AIM OF THE TASK = Please rewrite all of the material below with "column header" replaced by "column heading" everywhere, changing nothing else.

Element lookup records =
>> start
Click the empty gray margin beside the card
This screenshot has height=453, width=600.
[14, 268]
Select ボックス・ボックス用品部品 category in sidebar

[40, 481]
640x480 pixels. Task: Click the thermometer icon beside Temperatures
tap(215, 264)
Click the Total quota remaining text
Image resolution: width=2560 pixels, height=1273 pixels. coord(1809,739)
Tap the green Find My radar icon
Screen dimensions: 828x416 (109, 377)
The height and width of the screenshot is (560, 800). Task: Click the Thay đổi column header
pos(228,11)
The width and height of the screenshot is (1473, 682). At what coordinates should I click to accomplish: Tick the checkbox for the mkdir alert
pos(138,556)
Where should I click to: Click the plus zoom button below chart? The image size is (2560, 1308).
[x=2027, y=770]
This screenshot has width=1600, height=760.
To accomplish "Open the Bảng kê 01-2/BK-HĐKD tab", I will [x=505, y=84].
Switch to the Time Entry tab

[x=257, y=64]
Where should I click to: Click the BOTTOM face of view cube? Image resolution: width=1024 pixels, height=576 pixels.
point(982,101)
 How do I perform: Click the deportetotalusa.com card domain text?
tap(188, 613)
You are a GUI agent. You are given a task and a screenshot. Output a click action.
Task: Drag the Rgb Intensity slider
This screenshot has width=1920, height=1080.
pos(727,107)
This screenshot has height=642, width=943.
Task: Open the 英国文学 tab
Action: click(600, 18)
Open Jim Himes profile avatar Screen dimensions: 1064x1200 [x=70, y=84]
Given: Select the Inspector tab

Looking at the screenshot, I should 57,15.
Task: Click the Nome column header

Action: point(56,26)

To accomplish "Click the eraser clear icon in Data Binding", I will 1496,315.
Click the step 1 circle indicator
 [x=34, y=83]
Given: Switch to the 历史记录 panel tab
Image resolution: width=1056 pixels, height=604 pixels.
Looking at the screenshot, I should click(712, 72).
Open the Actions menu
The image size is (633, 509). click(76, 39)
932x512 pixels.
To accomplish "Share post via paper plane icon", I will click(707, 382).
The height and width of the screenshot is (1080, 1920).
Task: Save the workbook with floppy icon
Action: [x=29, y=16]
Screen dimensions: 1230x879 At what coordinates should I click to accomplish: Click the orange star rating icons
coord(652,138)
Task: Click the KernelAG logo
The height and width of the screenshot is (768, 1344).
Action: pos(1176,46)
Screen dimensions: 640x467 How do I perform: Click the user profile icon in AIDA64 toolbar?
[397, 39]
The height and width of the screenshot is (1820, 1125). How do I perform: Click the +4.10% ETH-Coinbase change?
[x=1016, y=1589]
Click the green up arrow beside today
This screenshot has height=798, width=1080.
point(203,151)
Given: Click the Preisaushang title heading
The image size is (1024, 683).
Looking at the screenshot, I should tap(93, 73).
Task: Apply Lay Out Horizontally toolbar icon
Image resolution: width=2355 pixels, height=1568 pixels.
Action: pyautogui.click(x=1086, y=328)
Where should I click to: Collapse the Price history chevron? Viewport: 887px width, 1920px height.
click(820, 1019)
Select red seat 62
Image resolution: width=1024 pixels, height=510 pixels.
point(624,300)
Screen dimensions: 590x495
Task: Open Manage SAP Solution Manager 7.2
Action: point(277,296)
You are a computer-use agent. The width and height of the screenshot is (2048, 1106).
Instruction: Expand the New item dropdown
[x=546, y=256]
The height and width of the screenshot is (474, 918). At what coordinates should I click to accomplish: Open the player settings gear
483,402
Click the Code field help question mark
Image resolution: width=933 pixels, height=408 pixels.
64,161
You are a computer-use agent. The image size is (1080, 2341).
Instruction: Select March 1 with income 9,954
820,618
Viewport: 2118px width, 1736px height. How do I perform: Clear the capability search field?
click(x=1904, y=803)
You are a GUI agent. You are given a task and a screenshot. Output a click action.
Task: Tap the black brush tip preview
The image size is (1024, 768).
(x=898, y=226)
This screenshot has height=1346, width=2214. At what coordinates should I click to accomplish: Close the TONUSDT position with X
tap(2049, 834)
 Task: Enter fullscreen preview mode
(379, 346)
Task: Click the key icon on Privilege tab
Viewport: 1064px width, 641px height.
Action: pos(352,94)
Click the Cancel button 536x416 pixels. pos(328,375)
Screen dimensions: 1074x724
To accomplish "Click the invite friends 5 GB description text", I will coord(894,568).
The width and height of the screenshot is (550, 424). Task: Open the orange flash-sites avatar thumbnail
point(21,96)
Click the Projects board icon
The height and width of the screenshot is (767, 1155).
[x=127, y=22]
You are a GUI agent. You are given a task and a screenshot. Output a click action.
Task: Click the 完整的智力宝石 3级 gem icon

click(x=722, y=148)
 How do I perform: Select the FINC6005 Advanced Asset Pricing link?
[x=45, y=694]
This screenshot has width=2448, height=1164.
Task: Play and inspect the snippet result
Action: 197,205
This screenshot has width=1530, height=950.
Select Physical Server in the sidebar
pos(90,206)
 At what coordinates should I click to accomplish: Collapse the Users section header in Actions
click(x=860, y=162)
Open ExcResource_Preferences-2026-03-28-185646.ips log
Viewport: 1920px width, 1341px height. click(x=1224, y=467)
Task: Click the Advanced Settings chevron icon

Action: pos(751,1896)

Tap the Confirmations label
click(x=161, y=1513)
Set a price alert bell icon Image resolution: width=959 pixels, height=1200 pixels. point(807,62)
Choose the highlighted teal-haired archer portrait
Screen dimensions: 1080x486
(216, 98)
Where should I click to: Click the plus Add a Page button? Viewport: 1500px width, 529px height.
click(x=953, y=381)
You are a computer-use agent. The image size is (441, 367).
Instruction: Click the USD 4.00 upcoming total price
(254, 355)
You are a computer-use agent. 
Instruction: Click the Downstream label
>> end
OUTPUT OF THE EXERCISE =
Click the empty gray margin beside the card
This screenshot has height=453, width=600.
[14, 268]
Select ボックス・ボックス用品部品 category in sidebar

[40, 481]
640x480 pixels. Task: Click the thermometer icon beside Temperatures
tap(215, 264)
Click the Total quota remaining text
Image resolution: width=2560 pixels, height=1273 pixels. coord(1809,739)
Tap the green Find My radar icon
Screen dimensions: 828x416 (109, 377)
The height and width of the screenshot is (560, 800). Task: Click the Thay đổi column heading
pos(228,11)
The width and height of the screenshot is (1473, 682). At what coordinates should I click to accomplish: Tick the checkbox for the mkdir alert
pos(138,556)
Where should I click to: Click the plus zoom button below chart? The image size is (2560, 1308).
[x=2027, y=770]
This screenshot has width=1600, height=760.
To accomplish "Open the Bảng kê 01-2/BK-HĐKD tab", I will [x=505, y=84].
Switch to the Time Entry tab

[x=257, y=64]
Where should I click to: Click the BOTTOM face of view cube? Image resolution: width=1024 pixels, height=576 pixels.
point(982,101)
 How do I perform: Click the deportetotalusa.com card domain text?
tap(188, 613)
You are a GUI agent. You are given a task and a screenshot. Output a click action.
Task: Drag the Rgb Intensity slider
This screenshot has width=1920, height=1080.
pos(727,107)
This screenshot has height=642, width=943.
Task: Open the 英国文学 tab
Action: click(600, 18)
Open Jim Himes profile avatar Screen dimensions: 1064x1200 [x=70, y=84]
Given: Select the Inspector tab

Looking at the screenshot, I should 57,15.
Task: Click the Nome column heading

Action: point(56,26)

To accomplish "Click the eraser clear icon in Data Binding", I will 1496,315.
Click the step 1 circle indicator
 [x=34, y=83]
Given: Switch to the 历史记录 panel tab
Image resolution: width=1056 pixels, height=604 pixels.
Looking at the screenshot, I should click(712, 72).
Open the Actions menu
The image size is (633, 509). click(76, 39)
932x512 pixels.
To accomplish "Share post via paper plane icon", I will click(707, 382).
The height and width of the screenshot is (1080, 1920).
Task: Save the workbook with floppy icon
Action: [x=29, y=16]
Screen dimensions: 1230x879 At what coordinates should I click to accomplish: Click the orange star rating icons
coord(652,138)
Task: Click the KernelAG logo
The height and width of the screenshot is (768, 1344).
Action: pos(1176,46)
Screen dimensions: 640x467 How do I perform: Click the user profile icon in AIDA64 toolbar?
[397, 39]
The height and width of the screenshot is (1820, 1125). How do I perform: Click the +4.10% ETH-Coinbase change?
[x=1016, y=1589]
Click the green up arrow beside today
This screenshot has height=798, width=1080.
point(203,151)
Given: Click the Preisaushang title heading
The image size is (1024, 683).
Looking at the screenshot, I should tap(93, 73).
Task: Apply Lay Out Horizontally toolbar icon
Image resolution: width=2355 pixels, height=1568 pixels.
Action: pyautogui.click(x=1086, y=328)
Where should I click to: Collapse the Price history chevron? Viewport: 887px width, 1920px height.
click(820, 1019)
Select red seat 62
Image resolution: width=1024 pixels, height=510 pixels.
point(624,300)
Screen dimensions: 590x495
Task: Open Manage SAP Solution Manager 7.2
Action: point(277,296)
You are a computer-use agent. The width and height of the screenshot is (2048, 1106).
Instruction: Expand the New item dropdown
[x=546, y=256]
The height and width of the screenshot is (474, 918). At what coordinates should I click to accomplish: Open the player settings gear
483,402
Click the Code field help question mark
Image resolution: width=933 pixels, height=408 pixels.
64,161
You are a computer-use agent. The image size is (1080, 2341).
Instruction: Select March 1 with income 9,954
820,618
Viewport: 2118px width, 1736px height. How do I perform: Clear the capability search field?
click(x=1904, y=803)
You are a GUI agent. You are given a task and a screenshot. Output a click action.
Task: Tap the black brush tip preview
The image size is (1024, 768).
(x=898, y=226)
This screenshot has height=1346, width=2214. At what coordinates should I click to accomplish: Close the TONUSDT position with X
tap(2049, 834)
 Task: Enter fullscreen preview mode
(379, 346)
Task: Click the key icon on Privilege tab
Viewport: 1064px width, 641px height.
Action: pos(352,94)
Click the Cancel button 536x416 pixels. pos(328,375)
Screen dimensions: 1074x724
To accomplish "Click the invite friends 5 GB description text", I will coord(894,568).
The width and height of the screenshot is (550, 424). Task: Open the orange flash-sites avatar thumbnail
point(21,96)
Click the Projects board icon
The height and width of the screenshot is (767, 1155).
[x=127, y=22]
You are a GUI agent. You are given a task and a screenshot. Output a click action.
Task: Click the 完整的智力宝石 3级 gem icon

click(x=722, y=148)
 How do I perform: Select the FINC6005 Advanced Asset Pricing link?
[x=45, y=694]
This screenshot has width=2448, height=1164.
Task: Play and inspect the snippet result
Action: 197,205
This screenshot has width=1530, height=950.
Select Physical Server in the sidebar
pos(90,206)
 At what coordinates should I click to accomplish: Collapse the Users section header in Actions
click(x=860, y=162)
Open ExcResource_Preferences-2026-03-28-185646.ips log
Viewport: 1920px width, 1341px height. click(x=1224, y=467)
Task: Click the Advanced Settings chevron icon

Action: pos(751,1896)

Tap the Confirmations label
click(x=161, y=1513)
Set a price alert bell icon Image resolution: width=959 pixels, height=1200 pixels. point(807,62)
Choose the highlighted teal-haired archer portrait
Screen dimensions: 1080x486
(216, 98)
Where should I click to: Click the plus Add a Page button? Viewport: 1500px width, 529px height.
click(x=953, y=381)
You are a computer-use agent. The image size is (441, 367).
Instruction: Click the USD 4.00 upcoming total price
(254, 355)
You are a computer-use agent. 
Instruction: Click the Downstream label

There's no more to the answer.